(Recorded data)
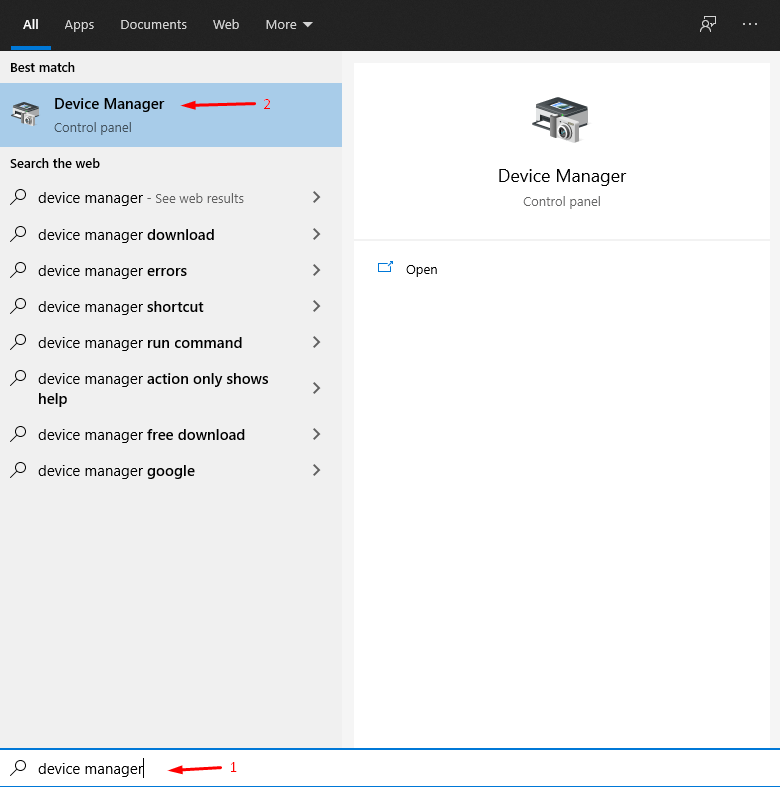This screenshot has height=787, width=780.
Task: Click the magnifier beside device manager download
Action: pos(18,234)
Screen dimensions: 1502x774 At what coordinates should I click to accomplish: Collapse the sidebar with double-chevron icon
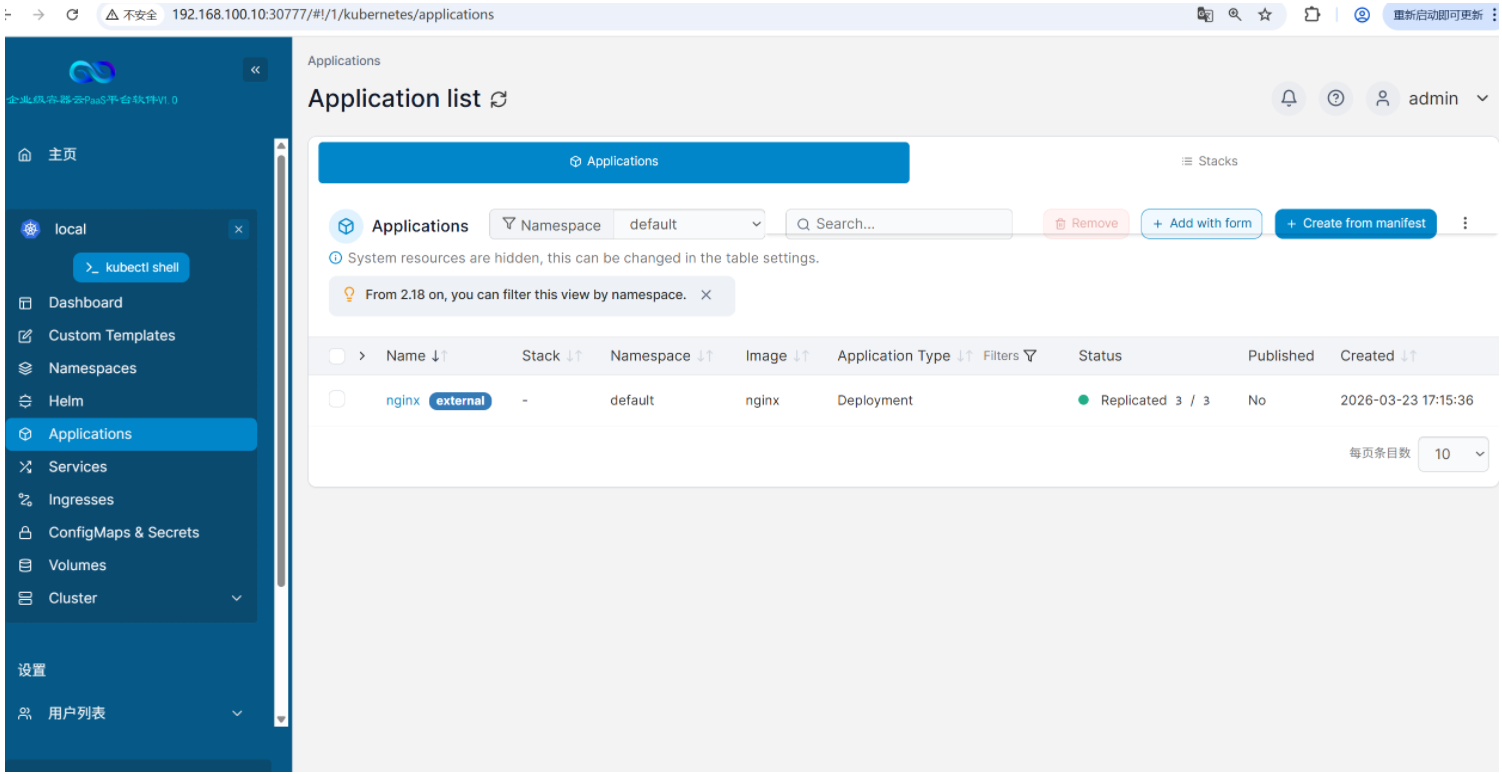[x=255, y=70]
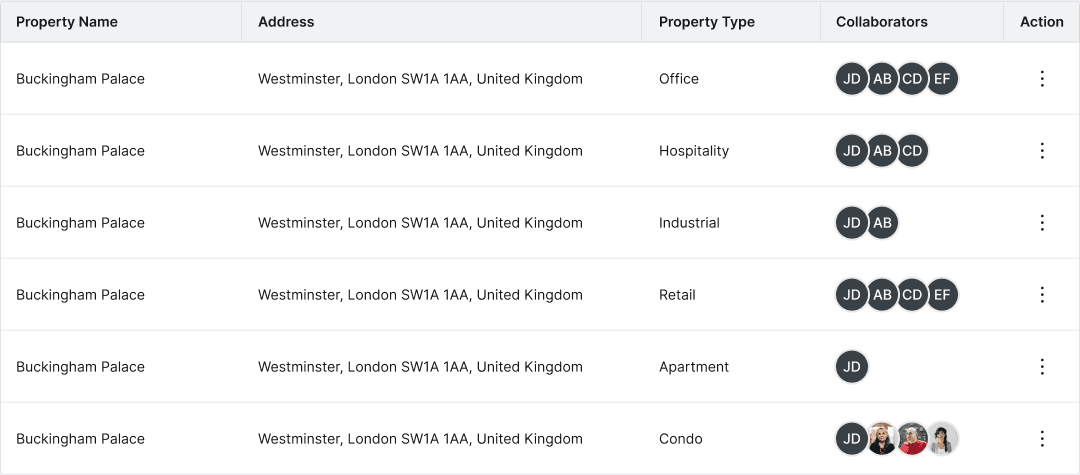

The exercise:
Convert all of the material above into a numbered list with one line per item, leaving out blank lines and every picture.

The result:
1. This screenshot has height=787, width=780.
2. Task: Click the magnifier beside device manager download
3. Action: pos(18,234)
4. Screen dimensions: 1502x774 At what coordinates should I click to accomplish: Collapse the sidebar with double-chevron icon
5. [x=255, y=70]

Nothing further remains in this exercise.